TASK GOAL »
Return each entry precisely as it appears below.

*** THE DATA ***

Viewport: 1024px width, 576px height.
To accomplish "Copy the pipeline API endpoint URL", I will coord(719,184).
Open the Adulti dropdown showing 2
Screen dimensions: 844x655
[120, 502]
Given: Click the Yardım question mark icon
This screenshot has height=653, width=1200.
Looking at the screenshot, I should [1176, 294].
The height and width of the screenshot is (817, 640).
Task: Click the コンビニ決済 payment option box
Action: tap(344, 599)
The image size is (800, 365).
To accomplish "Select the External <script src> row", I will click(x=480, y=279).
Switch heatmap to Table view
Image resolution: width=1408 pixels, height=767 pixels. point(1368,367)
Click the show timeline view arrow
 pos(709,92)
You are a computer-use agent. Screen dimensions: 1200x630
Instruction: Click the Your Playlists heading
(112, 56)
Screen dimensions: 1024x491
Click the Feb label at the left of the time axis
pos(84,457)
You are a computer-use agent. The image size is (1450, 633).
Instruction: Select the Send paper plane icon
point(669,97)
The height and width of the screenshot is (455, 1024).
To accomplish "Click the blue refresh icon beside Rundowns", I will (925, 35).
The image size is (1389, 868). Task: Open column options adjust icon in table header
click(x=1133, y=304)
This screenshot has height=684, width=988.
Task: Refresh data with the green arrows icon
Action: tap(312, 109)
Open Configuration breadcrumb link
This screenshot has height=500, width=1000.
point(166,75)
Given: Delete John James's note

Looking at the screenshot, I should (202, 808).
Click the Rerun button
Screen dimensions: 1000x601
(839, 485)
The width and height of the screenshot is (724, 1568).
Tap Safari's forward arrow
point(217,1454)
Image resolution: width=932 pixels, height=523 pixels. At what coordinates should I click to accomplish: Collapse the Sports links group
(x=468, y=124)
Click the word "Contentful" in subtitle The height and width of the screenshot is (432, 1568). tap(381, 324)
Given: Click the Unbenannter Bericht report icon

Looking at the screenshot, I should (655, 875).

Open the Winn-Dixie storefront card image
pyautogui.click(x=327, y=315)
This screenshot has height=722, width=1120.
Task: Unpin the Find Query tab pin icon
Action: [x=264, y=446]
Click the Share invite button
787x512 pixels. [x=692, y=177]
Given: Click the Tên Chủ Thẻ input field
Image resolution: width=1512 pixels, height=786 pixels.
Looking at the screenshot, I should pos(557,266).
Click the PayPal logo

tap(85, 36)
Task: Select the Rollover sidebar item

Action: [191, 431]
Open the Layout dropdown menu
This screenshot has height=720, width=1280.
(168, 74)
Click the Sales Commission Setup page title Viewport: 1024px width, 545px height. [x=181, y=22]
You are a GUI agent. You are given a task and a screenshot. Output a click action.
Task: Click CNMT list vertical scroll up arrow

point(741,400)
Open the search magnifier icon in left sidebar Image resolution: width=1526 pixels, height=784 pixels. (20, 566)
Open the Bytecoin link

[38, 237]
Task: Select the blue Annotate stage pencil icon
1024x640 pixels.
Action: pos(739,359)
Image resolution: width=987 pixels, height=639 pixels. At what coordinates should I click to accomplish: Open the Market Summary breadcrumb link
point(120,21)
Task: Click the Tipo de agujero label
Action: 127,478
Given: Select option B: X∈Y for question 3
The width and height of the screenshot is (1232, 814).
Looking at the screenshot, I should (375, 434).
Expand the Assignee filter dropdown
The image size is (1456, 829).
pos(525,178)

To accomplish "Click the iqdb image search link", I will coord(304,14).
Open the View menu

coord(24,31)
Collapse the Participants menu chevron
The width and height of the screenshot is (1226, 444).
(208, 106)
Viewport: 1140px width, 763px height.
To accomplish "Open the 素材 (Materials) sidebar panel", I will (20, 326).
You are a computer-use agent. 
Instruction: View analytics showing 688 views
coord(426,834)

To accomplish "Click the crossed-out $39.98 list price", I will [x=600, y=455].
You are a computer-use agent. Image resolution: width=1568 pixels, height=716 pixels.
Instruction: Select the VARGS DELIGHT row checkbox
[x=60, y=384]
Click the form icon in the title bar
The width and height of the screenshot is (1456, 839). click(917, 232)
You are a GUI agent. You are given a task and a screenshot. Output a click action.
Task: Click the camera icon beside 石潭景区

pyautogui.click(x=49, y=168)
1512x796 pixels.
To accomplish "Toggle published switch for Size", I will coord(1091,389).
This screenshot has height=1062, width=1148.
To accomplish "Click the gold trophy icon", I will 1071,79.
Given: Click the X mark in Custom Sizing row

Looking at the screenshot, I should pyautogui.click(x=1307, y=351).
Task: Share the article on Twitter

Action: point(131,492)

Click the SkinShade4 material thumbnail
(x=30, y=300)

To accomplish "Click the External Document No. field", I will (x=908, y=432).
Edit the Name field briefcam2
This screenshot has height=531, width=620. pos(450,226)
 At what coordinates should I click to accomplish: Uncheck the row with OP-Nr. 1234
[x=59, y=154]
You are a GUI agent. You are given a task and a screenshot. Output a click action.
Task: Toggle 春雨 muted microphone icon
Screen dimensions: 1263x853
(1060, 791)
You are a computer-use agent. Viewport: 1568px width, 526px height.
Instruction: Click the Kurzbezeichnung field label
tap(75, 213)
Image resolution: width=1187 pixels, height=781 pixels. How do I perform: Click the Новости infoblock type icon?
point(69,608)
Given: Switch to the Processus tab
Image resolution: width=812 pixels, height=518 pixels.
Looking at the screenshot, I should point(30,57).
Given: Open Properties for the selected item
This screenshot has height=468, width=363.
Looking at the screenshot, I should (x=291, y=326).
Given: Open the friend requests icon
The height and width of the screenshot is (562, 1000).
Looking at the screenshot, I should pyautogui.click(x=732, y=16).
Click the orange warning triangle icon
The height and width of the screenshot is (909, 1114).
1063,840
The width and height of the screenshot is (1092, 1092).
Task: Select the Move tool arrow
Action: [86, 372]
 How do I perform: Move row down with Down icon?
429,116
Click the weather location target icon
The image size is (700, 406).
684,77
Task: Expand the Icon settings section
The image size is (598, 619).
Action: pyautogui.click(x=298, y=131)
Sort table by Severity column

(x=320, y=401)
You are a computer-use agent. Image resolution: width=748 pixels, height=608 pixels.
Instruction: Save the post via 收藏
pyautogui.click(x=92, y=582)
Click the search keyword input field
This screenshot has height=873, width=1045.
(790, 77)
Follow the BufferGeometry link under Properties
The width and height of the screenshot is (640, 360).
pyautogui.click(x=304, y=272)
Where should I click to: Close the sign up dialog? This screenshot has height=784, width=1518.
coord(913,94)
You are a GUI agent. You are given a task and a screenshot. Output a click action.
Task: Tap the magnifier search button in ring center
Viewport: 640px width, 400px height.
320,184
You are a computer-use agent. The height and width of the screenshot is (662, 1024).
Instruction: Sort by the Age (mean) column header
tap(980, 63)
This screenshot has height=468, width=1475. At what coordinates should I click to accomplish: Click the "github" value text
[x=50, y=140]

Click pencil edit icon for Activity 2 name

***

EXERCISE OUTPUT »
Viewport: 1024px width, 576px height.
To accomplish "Copy the pipeline API endpoint URL", I will coord(719,184).
Open the Adulti dropdown showing 2
Screen dimensions: 844x655
[120, 502]
Given: Click the Yardım question mark icon
This screenshot has height=653, width=1200.
Looking at the screenshot, I should [1176, 294].
The height and width of the screenshot is (817, 640).
Task: Click the コンビニ決済 payment option box
Action: tap(344, 599)
The image size is (800, 365).
To accomplish "Select the External <script src> row", I will click(x=480, y=279).
Switch heatmap to Table view
Image resolution: width=1408 pixels, height=767 pixels. point(1368,367)
Click the show timeline view arrow
 pos(709,92)
You are a computer-use agent. Screen dimensions: 1200x630
Instruction: Click the Your Playlists heading
(112, 56)
Screen dimensions: 1024x491
Click the Feb label at the left of the time axis
pos(84,457)
You are a computer-use agent. The image size is (1450, 633).
Instruction: Select the Send paper plane icon
point(669,97)
The height and width of the screenshot is (455, 1024).
To accomplish "Click the blue refresh icon beside Rundowns", I will (925, 35).
The image size is (1389, 868). Task: Open column options adjust icon in table header
click(x=1133, y=304)
This screenshot has height=684, width=988.
Task: Refresh data with the green arrows icon
Action: tap(312, 109)
Open Configuration breadcrumb link
This screenshot has height=500, width=1000.
point(166,75)
Given: Delete John James's note

Looking at the screenshot, I should (202, 808).
Click the Rerun button
Screen dimensions: 1000x601
(839, 485)
The width and height of the screenshot is (724, 1568).
Tap Safari's forward arrow
point(217,1454)
Image resolution: width=932 pixels, height=523 pixels. At what coordinates should I click to accomplish: Collapse the Sports links group
(x=468, y=124)
Click the word "Contentful" in subtitle The height and width of the screenshot is (432, 1568). tap(381, 324)
Given: Click the Unbenannter Bericht report icon

Looking at the screenshot, I should (655, 875).

Open the Winn-Dixie storefront card image
pyautogui.click(x=327, y=315)
This screenshot has height=722, width=1120.
Task: Unpin the Find Query tab pin icon
Action: [x=264, y=446]
Click the Share invite button
787x512 pixels. [x=692, y=177]
Given: Click the Tên Chủ Thẻ input field
Image resolution: width=1512 pixels, height=786 pixels.
Looking at the screenshot, I should pos(557,266).
Click the PayPal logo

tap(85, 36)
Task: Select the Rollover sidebar item

Action: [191, 431]
Open the Layout dropdown menu
This screenshot has height=720, width=1280.
(168, 74)
Click the Sales Commission Setup page title Viewport: 1024px width, 545px height. [x=181, y=22]
You are a GUI agent. You are given a task and a screenshot. Output a click action.
Task: Click CNMT list vertical scroll up arrow

point(741,400)
Open the search magnifier icon in left sidebar Image resolution: width=1526 pixels, height=784 pixels. (20, 566)
Open the Bytecoin link

[38, 237]
Task: Select the blue Annotate stage pencil icon
1024x640 pixels.
Action: pos(739,359)
Image resolution: width=987 pixels, height=639 pixels. At what coordinates should I click to accomplish: Open the Market Summary breadcrumb link
point(120,21)
Task: Click the Tipo de agujero label
Action: 127,478
Given: Select option B: X∈Y for question 3
The width and height of the screenshot is (1232, 814).
Looking at the screenshot, I should (375, 434).
Expand the Assignee filter dropdown
The image size is (1456, 829).
pos(525,178)

To accomplish "Click the iqdb image search link", I will coord(304,14).
Open the View menu

coord(24,31)
Collapse the Participants menu chevron
The width and height of the screenshot is (1226, 444).
(208, 106)
Viewport: 1140px width, 763px height.
To accomplish "Open the 素材 (Materials) sidebar panel", I will (20, 326).
You are a computer-use agent. 
Instruction: View analytics showing 688 views
coord(426,834)

To accomplish "Click the crossed-out $39.98 list price", I will [x=600, y=455].
You are a computer-use agent. Image resolution: width=1568 pixels, height=716 pixels.
Instruction: Select the VARGS DELIGHT row checkbox
[x=60, y=384]
Click the form icon in the title bar
The width and height of the screenshot is (1456, 839). click(917, 232)
You are a GUI agent. You are given a task and a screenshot. Output a click action.
Task: Click the camera icon beside 石潭景区

pyautogui.click(x=49, y=168)
1512x796 pixels.
To accomplish "Toggle published switch for Size", I will coord(1091,389).
This screenshot has height=1062, width=1148.
To accomplish "Click the gold trophy icon", I will 1071,79.
Given: Click the X mark in Custom Sizing row

Looking at the screenshot, I should pyautogui.click(x=1307, y=351).
Task: Share the article on Twitter

Action: point(131,492)

Click the SkinShade4 material thumbnail
(x=30, y=300)

To accomplish "Click the External Document No. field", I will (x=908, y=432).
Edit the Name field briefcam2
This screenshot has height=531, width=620. pos(450,226)
 At what coordinates should I click to accomplish: Uncheck the row with OP-Nr. 1234
[x=59, y=154]
You are a GUI agent. You are given a task and a screenshot. Output a click action.
Task: Toggle 春雨 muted microphone icon
Screen dimensions: 1263x853
(1060, 791)
You are a computer-use agent. Viewport: 1568px width, 526px height.
Instruction: Click the Kurzbezeichnung field label
tap(75, 213)
Image resolution: width=1187 pixels, height=781 pixels. How do I perform: Click the Новости infoblock type icon?
point(69,608)
Given: Switch to the Processus tab
Image resolution: width=812 pixels, height=518 pixels.
Looking at the screenshot, I should point(30,57).
Given: Open Properties for the selected item
This screenshot has height=468, width=363.
Looking at the screenshot, I should (x=291, y=326).
Given: Open the friend requests icon
The height and width of the screenshot is (562, 1000).
Looking at the screenshot, I should pyautogui.click(x=732, y=16).
Click the orange warning triangle icon
The height and width of the screenshot is (909, 1114).
1063,840
The width and height of the screenshot is (1092, 1092).
Task: Select the Move tool arrow
Action: [86, 372]
 How do I perform: Move row down with Down icon?
429,116
Click the weather location target icon
The image size is (700, 406).
684,77
Task: Expand the Icon settings section
The image size is (598, 619).
Action: pyautogui.click(x=298, y=131)
Sort table by Severity column

(x=320, y=401)
You are a computer-use agent. Image resolution: width=748 pixels, height=608 pixels.
Instruction: Save the post via 收藏
pyautogui.click(x=92, y=582)
Click the search keyword input field
This screenshot has height=873, width=1045.
(790, 77)
Follow the BufferGeometry link under Properties
The width and height of the screenshot is (640, 360).
pyautogui.click(x=304, y=272)
Where should I click to: Close the sign up dialog? This screenshot has height=784, width=1518.
coord(913,94)
You are a GUI agent. You are given a task and a screenshot. Output a click action.
Task: Tap the magnifier search button in ring center
Viewport: 640px width, 400px height.
320,184
You are a computer-use agent. The height and width of the screenshot is (662, 1024).
Instruction: Sort by the Age (mean) column header
tap(980, 63)
This screenshot has height=468, width=1475. At what coordinates should I click to accomplish: Click the "github" value text
[x=50, y=140]

Click pencil edit icon for Activity 2 name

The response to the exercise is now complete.